#### Exercise description:
Retype the whole of the data exactly.

---

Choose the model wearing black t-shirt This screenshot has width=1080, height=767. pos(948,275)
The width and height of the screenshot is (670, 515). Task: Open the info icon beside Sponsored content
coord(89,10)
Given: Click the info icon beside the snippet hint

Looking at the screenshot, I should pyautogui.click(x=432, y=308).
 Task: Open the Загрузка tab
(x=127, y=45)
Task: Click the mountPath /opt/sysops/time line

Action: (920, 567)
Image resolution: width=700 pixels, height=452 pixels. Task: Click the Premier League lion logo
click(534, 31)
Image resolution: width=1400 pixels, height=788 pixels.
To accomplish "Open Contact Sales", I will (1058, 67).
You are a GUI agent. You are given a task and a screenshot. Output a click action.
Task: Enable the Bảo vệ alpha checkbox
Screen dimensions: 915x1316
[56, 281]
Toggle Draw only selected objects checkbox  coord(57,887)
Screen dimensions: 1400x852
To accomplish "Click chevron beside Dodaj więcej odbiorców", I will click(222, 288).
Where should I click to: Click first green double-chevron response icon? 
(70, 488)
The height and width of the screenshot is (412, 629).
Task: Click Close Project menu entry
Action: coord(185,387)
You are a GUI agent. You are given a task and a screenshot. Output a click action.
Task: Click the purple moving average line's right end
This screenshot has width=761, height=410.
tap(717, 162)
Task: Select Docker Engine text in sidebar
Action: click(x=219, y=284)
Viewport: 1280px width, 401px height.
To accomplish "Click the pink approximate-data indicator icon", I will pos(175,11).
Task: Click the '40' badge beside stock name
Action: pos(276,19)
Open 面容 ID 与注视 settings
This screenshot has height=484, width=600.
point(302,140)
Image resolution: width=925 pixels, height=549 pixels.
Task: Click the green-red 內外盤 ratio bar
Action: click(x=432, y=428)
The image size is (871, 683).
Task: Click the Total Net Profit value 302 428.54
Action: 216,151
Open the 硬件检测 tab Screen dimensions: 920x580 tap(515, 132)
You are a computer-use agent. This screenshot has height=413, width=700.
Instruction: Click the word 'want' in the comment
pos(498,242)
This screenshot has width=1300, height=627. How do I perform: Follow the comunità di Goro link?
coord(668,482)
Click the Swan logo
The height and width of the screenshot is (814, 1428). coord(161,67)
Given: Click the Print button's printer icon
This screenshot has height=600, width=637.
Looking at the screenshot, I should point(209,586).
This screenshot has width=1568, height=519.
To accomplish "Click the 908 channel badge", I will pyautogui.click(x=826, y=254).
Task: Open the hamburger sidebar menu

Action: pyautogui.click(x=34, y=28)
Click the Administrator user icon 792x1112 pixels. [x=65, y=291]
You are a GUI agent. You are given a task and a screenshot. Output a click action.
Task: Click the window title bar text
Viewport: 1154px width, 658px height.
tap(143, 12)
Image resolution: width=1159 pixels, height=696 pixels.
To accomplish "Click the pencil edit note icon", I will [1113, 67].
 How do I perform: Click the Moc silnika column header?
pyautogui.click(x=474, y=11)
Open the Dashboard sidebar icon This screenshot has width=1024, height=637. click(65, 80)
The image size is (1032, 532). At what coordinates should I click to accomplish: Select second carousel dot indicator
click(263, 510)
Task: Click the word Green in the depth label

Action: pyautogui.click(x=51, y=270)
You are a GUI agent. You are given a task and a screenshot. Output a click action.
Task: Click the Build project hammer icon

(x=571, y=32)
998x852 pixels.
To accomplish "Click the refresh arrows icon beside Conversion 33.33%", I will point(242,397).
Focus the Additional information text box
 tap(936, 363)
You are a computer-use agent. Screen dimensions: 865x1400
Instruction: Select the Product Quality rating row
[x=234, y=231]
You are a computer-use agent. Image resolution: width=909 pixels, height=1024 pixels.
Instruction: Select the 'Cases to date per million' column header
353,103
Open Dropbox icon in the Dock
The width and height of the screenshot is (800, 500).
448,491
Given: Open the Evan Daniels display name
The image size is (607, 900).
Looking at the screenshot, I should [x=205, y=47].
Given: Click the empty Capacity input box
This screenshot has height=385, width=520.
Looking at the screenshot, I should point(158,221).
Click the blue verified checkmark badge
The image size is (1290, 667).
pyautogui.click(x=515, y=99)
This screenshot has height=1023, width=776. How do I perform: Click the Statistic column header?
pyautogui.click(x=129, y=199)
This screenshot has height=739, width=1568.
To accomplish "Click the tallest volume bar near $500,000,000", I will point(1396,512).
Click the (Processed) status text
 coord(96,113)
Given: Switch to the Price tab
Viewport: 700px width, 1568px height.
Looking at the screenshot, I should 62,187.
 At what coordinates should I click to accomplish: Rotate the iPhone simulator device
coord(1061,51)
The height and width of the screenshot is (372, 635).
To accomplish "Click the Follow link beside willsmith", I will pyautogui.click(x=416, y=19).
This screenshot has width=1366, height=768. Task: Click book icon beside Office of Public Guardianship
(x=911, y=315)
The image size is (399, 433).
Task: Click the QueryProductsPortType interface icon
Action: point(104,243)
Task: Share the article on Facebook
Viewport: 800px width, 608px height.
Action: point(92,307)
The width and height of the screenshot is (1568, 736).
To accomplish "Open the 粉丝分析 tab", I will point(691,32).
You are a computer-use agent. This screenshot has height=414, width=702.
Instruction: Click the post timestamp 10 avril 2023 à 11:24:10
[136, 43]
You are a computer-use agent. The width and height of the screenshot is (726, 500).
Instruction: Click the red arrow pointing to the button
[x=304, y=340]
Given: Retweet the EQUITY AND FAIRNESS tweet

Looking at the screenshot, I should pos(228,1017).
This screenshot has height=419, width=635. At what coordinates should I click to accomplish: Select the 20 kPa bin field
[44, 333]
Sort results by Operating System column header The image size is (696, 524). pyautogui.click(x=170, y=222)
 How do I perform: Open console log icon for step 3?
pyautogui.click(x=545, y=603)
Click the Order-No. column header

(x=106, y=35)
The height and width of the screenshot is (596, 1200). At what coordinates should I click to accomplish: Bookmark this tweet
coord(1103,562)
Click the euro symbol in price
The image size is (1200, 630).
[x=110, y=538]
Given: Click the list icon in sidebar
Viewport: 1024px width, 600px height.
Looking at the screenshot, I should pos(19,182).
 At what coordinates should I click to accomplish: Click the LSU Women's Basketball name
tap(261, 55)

---

#### Worked solution:
Choose the model wearing black t-shirt This screenshot has width=1080, height=767. pos(948,275)
The width and height of the screenshot is (670, 515). Task: Open the info icon beside Sponsored content
coord(89,10)
Given: Click the info icon beside the snippet hint

Looking at the screenshot, I should pyautogui.click(x=432, y=308).
 Task: Open the Загрузка tab
(x=127, y=45)
Task: Click the mountPath /opt/sysops/time line

Action: (920, 567)
Image resolution: width=700 pixels, height=452 pixels. Task: Click the Premier League lion logo
click(534, 31)
Image resolution: width=1400 pixels, height=788 pixels.
To accomplish "Open Contact Sales", I will (1058, 67).
You are a GUI agent. You are given a task and a screenshot. Output a click action.
Task: Enable the Bảo vệ alpha checkbox
Screen dimensions: 915x1316
[56, 281]
Toggle Draw only selected objects checkbox  coord(57,887)
Screen dimensions: 1400x852
To accomplish "Click chevron beside Dodaj więcej odbiorców", I will click(222, 288).
Where should I click to: Click first green double-chevron response icon? 
(70, 488)
The height and width of the screenshot is (412, 629).
Task: Click Close Project menu entry
Action: coord(185,387)
You are a GUI agent. You are given a task and a screenshot. Output a click action.
Task: Click the purple moving average line's right end
This screenshot has width=761, height=410.
tap(717, 162)
Task: Select Docker Engine text in sidebar
Action: click(x=219, y=284)
Viewport: 1280px width, 401px height.
To accomplish "Click the pink approximate-data indicator icon", I will pos(175,11).
Task: Click the '40' badge beside stock name
Action: pos(276,19)
Open 面容 ID 与注视 settings
This screenshot has height=484, width=600.
point(302,140)
Image resolution: width=925 pixels, height=549 pixels.
Task: Click the green-red 內外盤 ratio bar
Action: click(x=432, y=428)
The image size is (871, 683).
Task: Click the Total Net Profit value 302 428.54
Action: 216,151
Open the 硬件检测 tab Screen dimensions: 920x580 tap(515, 132)
You are a computer-use agent. This screenshot has height=413, width=700.
Instruction: Click the word 'want' in the comment
pos(498,242)
This screenshot has width=1300, height=627. How do I perform: Follow the comunità di Goro link?
coord(668,482)
Click the Swan logo
The height and width of the screenshot is (814, 1428). coord(161,67)
Given: Click the Print button's printer icon
This screenshot has height=600, width=637.
Looking at the screenshot, I should point(209,586).
This screenshot has width=1568, height=519.
To accomplish "Click the 908 channel badge", I will pyautogui.click(x=826, y=254).
Task: Open the hamburger sidebar menu

Action: pyautogui.click(x=34, y=28)
Click the Administrator user icon 792x1112 pixels. [x=65, y=291]
You are a GUI agent. You are given a task and a screenshot. Output a click action.
Task: Click the window title bar text
Viewport: 1154px width, 658px height.
tap(143, 12)
Image resolution: width=1159 pixels, height=696 pixels.
To accomplish "Click the pencil edit note icon", I will [1113, 67].
 How do I perform: Click the Moc silnika column header?
pyautogui.click(x=474, y=11)
Open the Dashboard sidebar icon This screenshot has width=1024, height=637. click(65, 80)
The image size is (1032, 532). At what coordinates should I click to accomplish: Select second carousel dot indicator
click(263, 510)
Task: Click the word Green in the depth label

Action: pyautogui.click(x=51, y=270)
You are a GUI agent. You are given a task and a screenshot. Output a click action.
Task: Click the Build project hammer icon

(x=571, y=32)
998x852 pixels.
To accomplish "Click the refresh arrows icon beside Conversion 33.33%", I will point(242,397).
Focus the Additional information text box
 tap(936, 363)
You are a computer-use agent. Screen dimensions: 865x1400
Instruction: Select the Product Quality rating row
[x=234, y=231]
You are a computer-use agent. Image resolution: width=909 pixels, height=1024 pixels.
Instruction: Select the 'Cases to date per million' column header
353,103
Open Dropbox icon in the Dock
The width and height of the screenshot is (800, 500).
448,491
Given: Open the Evan Daniels display name
The image size is (607, 900).
Looking at the screenshot, I should [x=205, y=47].
Given: Click the empty Capacity input box
This screenshot has height=385, width=520.
Looking at the screenshot, I should point(158,221).
Click the blue verified checkmark badge
The image size is (1290, 667).
pyautogui.click(x=515, y=99)
This screenshot has height=1023, width=776. How do I perform: Click the Statistic column header?
pyautogui.click(x=129, y=199)
This screenshot has height=739, width=1568.
To accomplish "Click the tallest volume bar near $500,000,000", I will point(1396,512).
Click the (Processed) status text
 coord(96,113)
Given: Switch to the Price tab
Viewport: 700px width, 1568px height.
Looking at the screenshot, I should 62,187.
 At what coordinates should I click to accomplish: Rotate the iPhone simulator device
coord(1061,51)
The height and width of the screenshot is (372, 635).
To accomplish "Click the Follow link beside willsmith", I will pyautogui.click(x=416, y=19).
This screenshot has width=1366, height=768. Task: Click book icon beside Office of Public Guardianship
(x=911, y=315)
The image size is (399, 433).
Task: Click the QueryProductsPortType interface icon
Action: point(104,243)
Task: Share the article on Facebook
Viewport: 800px width, 608px height.
Action: point(92,307)
The width and height of the screenshot is (1568, 736).
To accomplish "Open the 粉丝分析 tab", I will point(691,32).
You are a computer-use agent. This screenshot has height=414, width=702.
Instruction: Click the post timestamp 10 avril 2023 à 11:24:10
[136, 43]
You are a computer-use agent. The width and height of the screenshot is (726, 500).
Instruction: Click the red arrow pointing to the button
[x=304, y=340]
Given: Retweet the EQUITY AND FAIRNESS tweet

Looking at the screenshot, I should pos(228,1017).
This screenshot has height=419, width=635. At what coordinates should I click to accomplish: Select the 20 kPa bin field
[44, 333]
Sort results by Operating System column header The image size is (696, 524). pyautogui.click(x=170, y=222)
 How do I perform: Open console log icon for step 3?
pyautogui.click(x=545, y=603)
Click the Order-No. column header

(x=106, y=35)
The height and width of the screenshot is (596, 1200). At what coordinates should I click to accomplish: Bookmark this tweet
coord(1103,562)
Click the euro symbol in price
The image size is (1200, 630).
[x=110, y=538]
Given: Click the list icon in sidebar
Viewport: 1024px width, 600px height.
Looking at the screenshot, I should pos(19,182).
 At what coordinates should I click to accomplish: Click the LSU Women's Basketball name
tap(261, 55)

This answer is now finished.